Aufgabe 1:
Nenne anhand des Textauszugs die Belege, die bei der Dokumentation der Endverbleibe der G36 fehlten.
Aufgabe 2:
Fasse den Textauszug in zwei Sätzen zusammen.
Aufgabe 3:
Schreibe die Passage des Textauszugs von „Das Bundesausfuhramt (BAFA)“ bis „nach Mexiko einleitete.“ wortgetreu ab.

____ Textauszug

Die Bundesregierung genehmigte dem Rüstungskonzern Heckler & Koch Kriegswaffenexporte nach Mexiko auch nachdem bereits bekannt war, dass die Firma nicht - wie vorgeschrieben - nachweisen konnte, in welchem Bundesstaat die Waffen zum Einsatz kommen würden. Das ergaben SWR-Recherchen zu der Doku "Tödliche Exporte - Wie das G36 nach Mexiko kam".

Das Bundesausfuhramt (BAFA) hatte bereits 2008 bei einer Überprüfung nach dem Kriegswaffenkontrollgesetz in der Heckler-&-Koch-Geschäftszentrale in Oberndorf am Neckar alarmierende Unregelmäßigkeiten bei den ersten Exporten von G36 Sturmgewehren nach Mexiko festgestellt. Das war zwei Jahre bevor die Staatsanwaltschaft Stuttgart ein Ermittlungsverfahren wegen illegaler Waffenexporte nach Mexiko einleitete.


Foto 2: In der Aula des Lehramtsseminars von Ayotzinapa / Guerrero ein Mahnmal mit 43 leeren Stühlen. Fotos und persönliche Erinnerungsstücke sollen an das Verbrechen vom 26. September 2014 und die 43 von der Polizei verschleppten Studenten erinnern. Auch bei diesem Einsatz gegen Studenten waren G36-Sturmgewehre von Heckler & Koch im Einsatz, obwohl der Export der Waffen in den Bundesstaat Guerrero von der Bundesregierung untersagt worden war. / Bild: SWR

Bei der Überprüfung der sogenannten Kriegswaffenbücher stellten die Beamten "erhebliche Defizite" fest. Die Prüfer entdeckten Lücken bei der Dokumentation der Endverbleibe der G36: Es fehlten Empfangsbestätigungen der mexikanischen Polizeieinheiten, an die Heckler & Koch laut "Endverbleibserklärung" liefern wollte. Diese Unregelmäßigkeiten waren so gravierend, dass das Bundesausfuhramt 2008 darüber eine Meldung an das übergeordnete Bundeswirtschaftsministerium machen musste. Damit setzte das Bundesamt die oberste Genehmigungsbehörde darüber in Kenntnis, dass der Verbleib der G36 in Mexiko unklar war.

________
____ Datenauszug

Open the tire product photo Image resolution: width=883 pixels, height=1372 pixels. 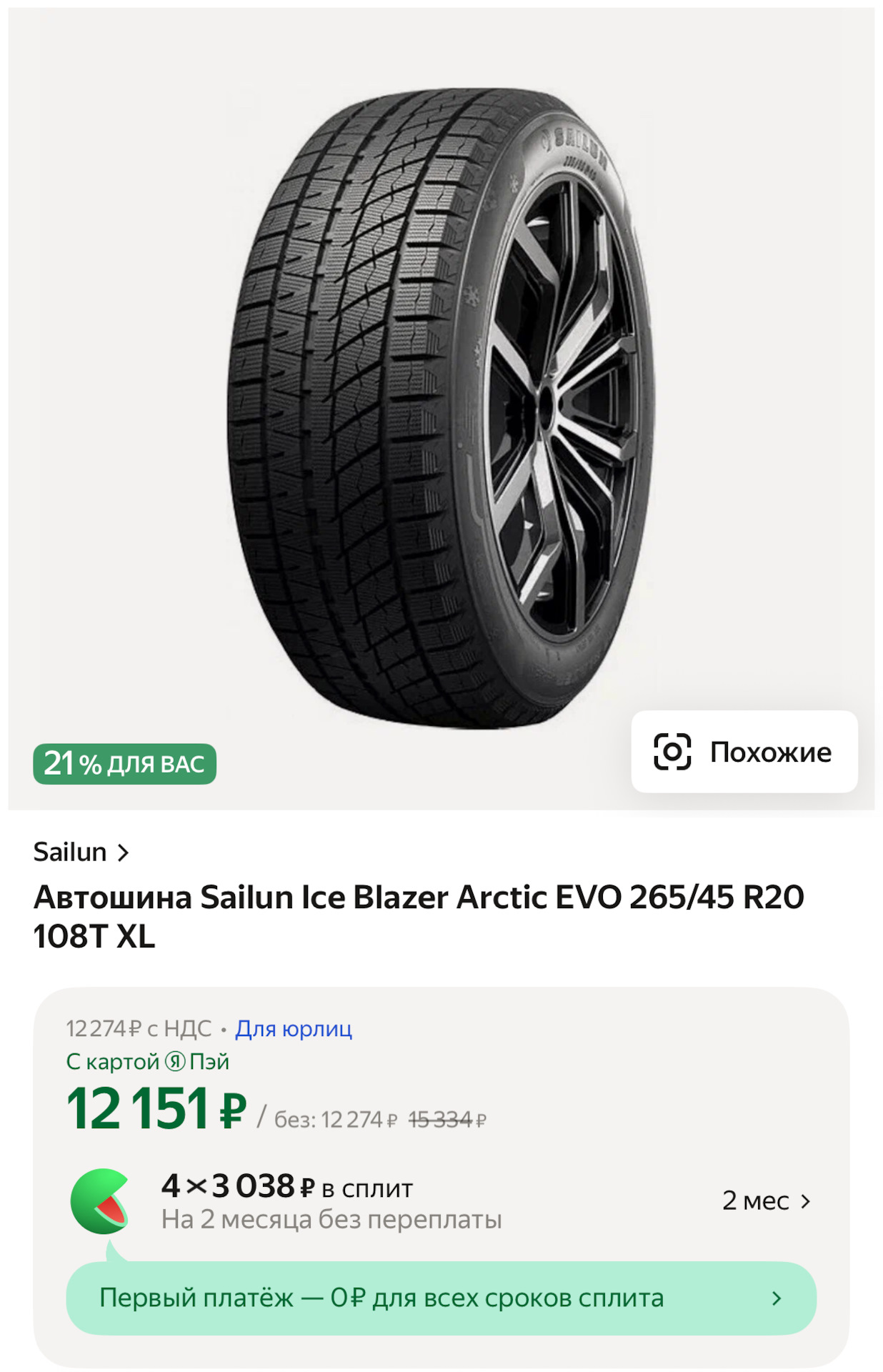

________

Vollständige Lösung 1:
Es fehlten Empfangsbestätigungen der mexikanischen Polizeieinheiten, an die Heckler & Koch laut „Endverbleibserklärung“ liefern wollte.

Vollständige Lösung 2:
Laut SWR-Recherchen genehmigte die Bundesregierung Heckler & Koch Kriegswaffenexporte nach Mexiko auch dann noch, als bereits bekannt war, dass die Firma nicht wie vorgeschrieben nachweisen konnte, in welchem Bundesstaat die Waffen eingesetzt würden. Das Bundesausfuhramt hatte schon 2008, zwei Jahre vor den Ermittlungen der Staatsanwaltschaft Stuttgart, erhebliche Lücken bei der Dokumentation der Endverbleibe der G36 festgestellt und dies dem Bundeswirtschaftsministerium gemeldet.

Vollständige Lösung 3:
Das Bundesausfuhramt (BAFA) hatte bereits 2008 bei einer Überprüfung nach dem Kriegswaffenkontrollgesetz in der Heckler-&-Koch-Geschäftszentrale in Oberndorf am Neckar alarmierende Unregelmäßigkeiten bei den ersten Exporten von G36 Sturmgewehren nach Mexiko festgestellt. Das war zwei Jahre bevor die Staatsanwaltschaft Stuttgart ein Ermittlungsverfahren wegen illegaler Waffenexporte nach Mexiko einleitete.